Recently, there was a good discussion on the MediaMotion After Effects list about archiving projects. Some use RAIDs and shared network storage devices; some use tape drives such as the Quantum LTO-3; some use stacks of DVDs; some use raw hard disks with adaptors like the Wiebetech ComboDock (which Art Adams wrote about a few weeks ago). However, three universal themes emerged:
- Not all CD or DVD media is created equal. Some media will deteriorate frighteningly quickly if exposed to bright light. Gold discs are the gold standard, but often expensive or unavailable; the best price/performance solution seems to be to use Taiyo Yuden media. Here is an article explaining why. This article also suggests that it is better to use DVD+R media over DVD-R media as it has more robust tracking. I admit to having avoided DVD+R because it does not seem to be as broadly compatible as DVD-R, but for internal archives, DVD+R may be the way to go.

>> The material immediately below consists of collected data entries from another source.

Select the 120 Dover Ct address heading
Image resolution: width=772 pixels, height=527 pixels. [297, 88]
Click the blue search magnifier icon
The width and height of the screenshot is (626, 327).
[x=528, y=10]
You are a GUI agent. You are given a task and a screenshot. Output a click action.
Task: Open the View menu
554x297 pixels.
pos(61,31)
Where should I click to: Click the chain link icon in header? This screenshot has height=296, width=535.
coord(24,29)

- Enlist software such as CDFinder which will help you track down which project or file is on what piece of backup media, whether it be a disc or a drive. (For day to day workflow – not just archiving – GridIron’s Flow looks like it’s going to be the mother of all file trackers, by the way.)

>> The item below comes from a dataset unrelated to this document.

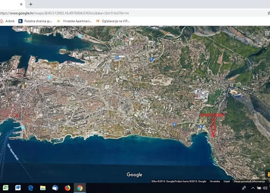Launch Firefox from the taskbar
270x193 pixels.
[68, 188]
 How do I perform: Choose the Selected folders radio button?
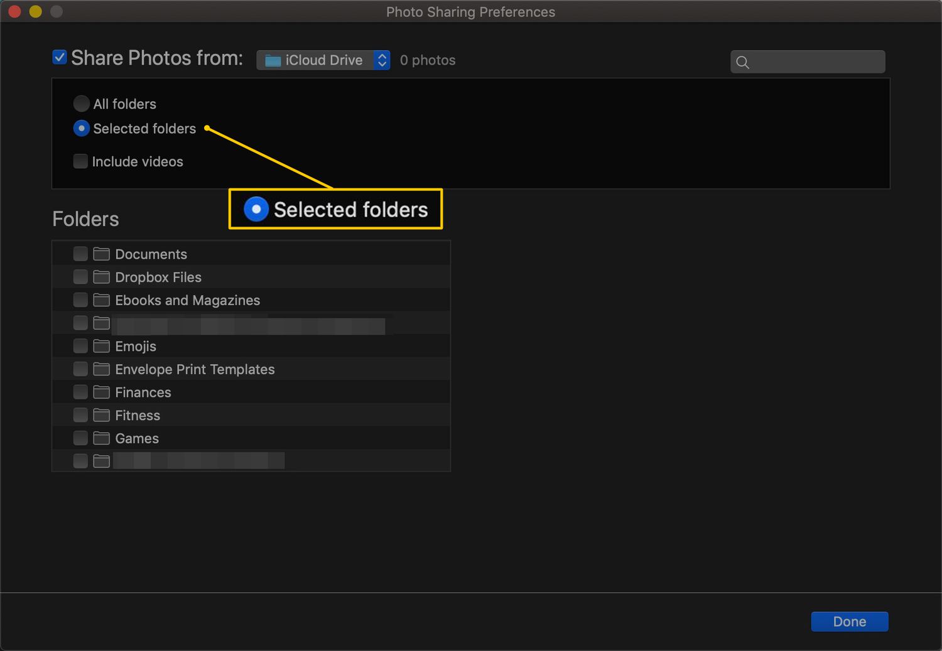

- Make more than one copy. Discs, tapes, and drives do indeed eventually fail – or get dropped, or get lost. As tapes hold more (800 GB advertised for LTO-3) and drives hold more (1.5 terrabyte disks are readily available now), one failure can take out even more data than ever before. Make at least two copies, and keep one copy in a physically different location (off-site, if at all possible). We’ve always made duplicates even back in the day when we were using painfully slow Exabyte tape drives; now that data transfer rates are so fast, there is no good excuse to not make two copies of everything – unless, of course, you’re the type that laughs at danger. Trust me: You won’t be laughing for long…

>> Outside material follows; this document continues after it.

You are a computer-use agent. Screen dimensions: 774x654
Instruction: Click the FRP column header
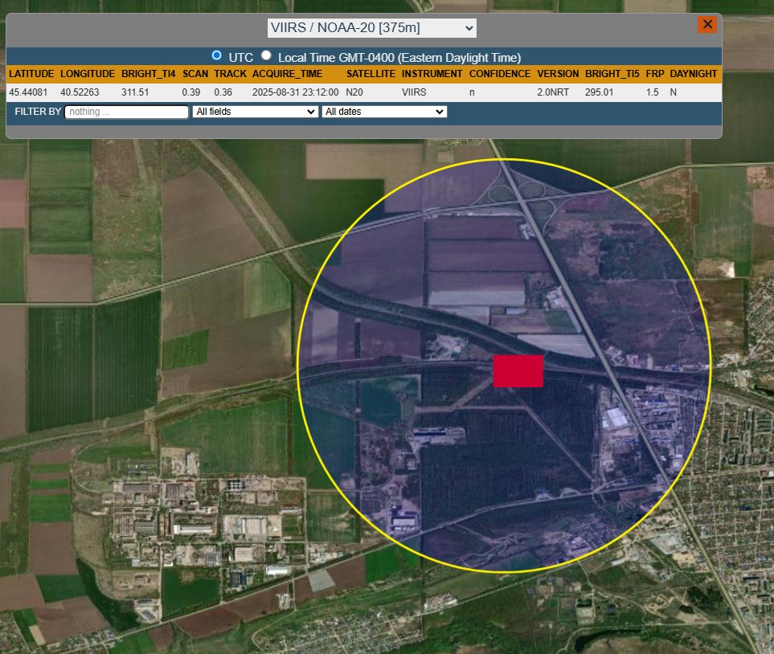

By the way, if you go the hard drive route, consider dedicating a unique drive per project or client. That way, you can either charge them for it, or give them a specific end-of-life deadline (such as one year) at which point it may be erased. We sometimes do that with film and television show titles – film titles in particular are rarely revisited after release, and therefore may just be taking up space in your storage closet. On the other hand, corporate clients have a way of coming back from the dead (10 year retrospectives and the such).